The Darkwood Brew planning team and I have been thinking a lot about faith-and-science over last few weeks.  Last Wednesday with news of “sequestration” in the air, it was curious how the backdrop of our evolving universe series influenced what became visible to us regarding the breakdown of negotiations between our political parties over the nation’s budget.  If you’ve been wondering what the evolution of our earth and universe have to do with everyday life, this post may be for you!

Of course, I almost hate to bring up the subject of sequestration.  We’ve been hearing about Washington’s political deadlock for so long now that it almost seems like the Darkwood Brew blog should be a “refuge from the storm” of sorts … the one place we can go to get away from all that.  Plus, I’m sure that no matter what I say, some will feel certain that I’m covertly trying to advance some sort of political agenda upon them.  Believe me, if I had an agenda that I thought could constructively solve the nation’s political and economic quagmire, I’d gladly offer it – directly and openly!

Truth is, I prefer to spend my time studying and reflecting upon the words of Jesus over those of John Boehner and Barak Obama.  Don’t get me wrong.  I think each of these folks – and the parties they represent – both have something important to say.  I really do.  But I also find that Washington’s politicians, along with American society in general, have been so narrowly focused on finding and eradicating the “cancer nodules” in the other party that they are missing the figurative “gorilla in the x ray.”  The words of Jesus point to a vision that is so much broader and deeper than our own that they refocus my attention on what has essentially been “invisible” from view.  When you put his words in conversation with what God is up to in our world through evolution, the picture gets clearer still.  Let’s consider evolution first.

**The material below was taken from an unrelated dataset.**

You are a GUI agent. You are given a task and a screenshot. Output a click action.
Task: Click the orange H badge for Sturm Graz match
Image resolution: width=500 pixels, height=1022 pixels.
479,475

II. Survival of the Fittest?

There are two kinds of evolution in our world.  One form – the kind identified by Darwin – is moved along through a process of competition and natural selection.  One form of life mutates in a particular way that gives it a competitive advantage over others.  The fittest form survives and propagates the advantageous mutation while the weaker form gradually dies off.  While the process is brutal at times, involving lots of death and destruction, we wouldn’t be here today if it weren’t for the evolutionary process. Through natural selection and the continual death of less competitive alternatives, we evolved over hundreds of millions of years from microbes swimming in the ocean to full fledged homo sapiens.  Survival-of-the-fittest worked for us, or at least it did to a certain point.

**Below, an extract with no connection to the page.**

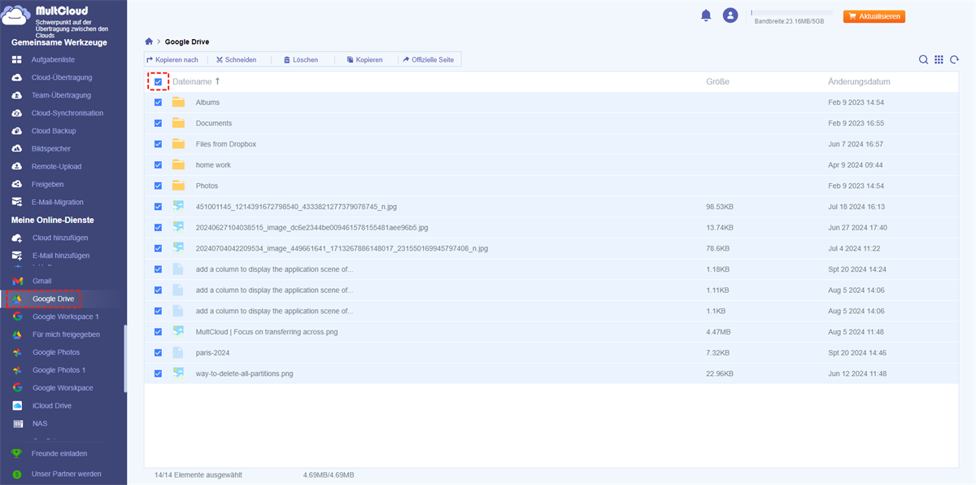Open Cloud-Übertragung in sidebar
The width and height of the screenshot is (976, 485).
[x=61, y=77]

Biological evolution is so strongly a part of our genetic heritage that our whole orientation toward life tends to reflect our survival-of-the-fittest roots.  When faced with people who are different from ourselves – whether these people are of a different race or culture or religion – or political party – we tend to respond as if they are competitive threats to our survival.  If our group is to survive and thrive, we think, the other group must be defeated.  The more one group begins to act as if the other group is a threat to its survival, the more it triggers the survival instincts of the other group.  If they reciprocate, the situation escalates.  Then the competition escalates still further when the first group responds to the response of the second, and so it goes.

Curiously, while the survival mechanism worked wondrously well on the evolutionary road from bacterial microbes to full-fledged homo sapiens, this very orientation is now what threatens the future of our species and perhaps the earth itself.

In today’s world, we have democratized the instruments of mass destruction.  As we’ve learned from hard and repeated experience, a common person – even a person with severe mental deficits – can inflict uncommon amounts of harm.  And when a handful of people are bent on the destruction of people who aren’t like them, they can wreak havoc on an entire population of people … as we are now witnessing in Washington, DC.

The political war being fought in Washington, DC, would not be so disconcerting if it weren’t part of a trend that has been building for decades.  For the last thirty years, America has become increasingly polarized with every new president.  While bipartisanship once was a common staple of the political scene, now cooperation is as rare as fine gold.  The dominant “solution” that our political parties seem feel will solve the world’s problems is the destruction of the other party.  We’re in full-tilt “survival of the fittest” mode.  Our primordial genetics are screaming for blood!

How is evolution working for us now?

III.  The Language of Love

Years ago, poet David Whyte was approached by the leader of a multinational corporation who asked him to consult with his company.  When David asked why on earth a multinational corporation would be interested in a poet’s perspective, the executive made a striking observation: “The language which we are using today is insufficient to deal with the territory that we have already entered.”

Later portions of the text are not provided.